Great, our bypass seems to work. So let’s put this into our real phishing campaign. Uhm.. just wait, how long did the whole thing take? four seconds? Repeated execution of the bypass even showed runtimes greater than ten seconds. Oh no, this is still too much.

Giving up now? Not yet…

Improving AMSI Bypass in Excel - continued

In the last chapter we improved our AMSI bypass from infinite runtime to ten seconds or below. This seems to be still too much for a real campaign (our opinion). So what can we do to speed up the whole thing one more time?

The loop takes some 100k iterations which is done in C in no time. Defender is completely out of the game. So our current runtime seems to be a pure result of the bad VBA performance. To be fair, these kind of things we are currently trying to do are not a typical VBA task so let’s blame us instead of Excel for doing crazy stuff…

Anyway, what can we do now? Programming C in VBA is not an option, but what about invoking some shellcode? As long as we can import arbitrary functions the execution of shellcode should not be a problem. This code snippet shows an example how to do that within VBA. The next step is converting our VBA code (or more our initial C code) into assembly language, that is, into shellcode.

Everyone who ever wrote some pieces of shellcode and wanted to call functions from DLLs knows that the absolute addresses of these functions are not known during the time the shellcode gets assembled. This means we have to implement a mechanism like GetProcAddress() to look up the addresses of required functions during runtime. How to do this without any library support is well understood and extensively documented, so we will not go into details here. Implementing this part of the shellcode is left as an exercise for the reader.

Of course there are many ready to use code snippets which should do the job, but we decided to implement the shellcode on our own. Why? Because it is fun and self written shellcode should be unlikely to get caught by AV solutions.

The main loop of our AMSI bypass in assembly can be found here.

The structure ShellCodeEnvironment holds some important information like the looked up address of our HeapWalk() and GetProcessHeaps() function. The rest of the loop should be straight forward…
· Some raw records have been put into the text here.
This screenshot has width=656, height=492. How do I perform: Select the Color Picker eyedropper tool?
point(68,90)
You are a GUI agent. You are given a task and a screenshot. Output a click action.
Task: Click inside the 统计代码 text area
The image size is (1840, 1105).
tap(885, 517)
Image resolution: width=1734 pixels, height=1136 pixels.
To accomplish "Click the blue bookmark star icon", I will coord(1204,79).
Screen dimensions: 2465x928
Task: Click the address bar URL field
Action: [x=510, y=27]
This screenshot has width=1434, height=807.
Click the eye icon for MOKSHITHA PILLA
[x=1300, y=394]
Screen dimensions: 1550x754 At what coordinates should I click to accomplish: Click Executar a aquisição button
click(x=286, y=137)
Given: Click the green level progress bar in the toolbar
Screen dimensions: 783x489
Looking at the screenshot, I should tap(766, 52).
So putting everything together we generate our shellcode, put it into our VBA code and start it from there as new thread. Of course, we measure the runtime again:

This time it is only 0.02 seconds!

We think this result is more than acceptable. The runtime may vary depending on the processor load or the total heap size but it should be significantly below one second which was our initial goal.

Summary

We hope you enjoyed reading this blog post. We showed the feasibility of a heap-based AMSI bypass for VBA. The same approach, with slight adaptions, also works for PowerShell and .Net 4.8. The latter also comes with AMSI support integrated in its Common Language Runtime. As per Microsoft AMSI is not a security boundary so we do not expect that much reaction but are still curious if MS will develop some detection mechanisms for this idea.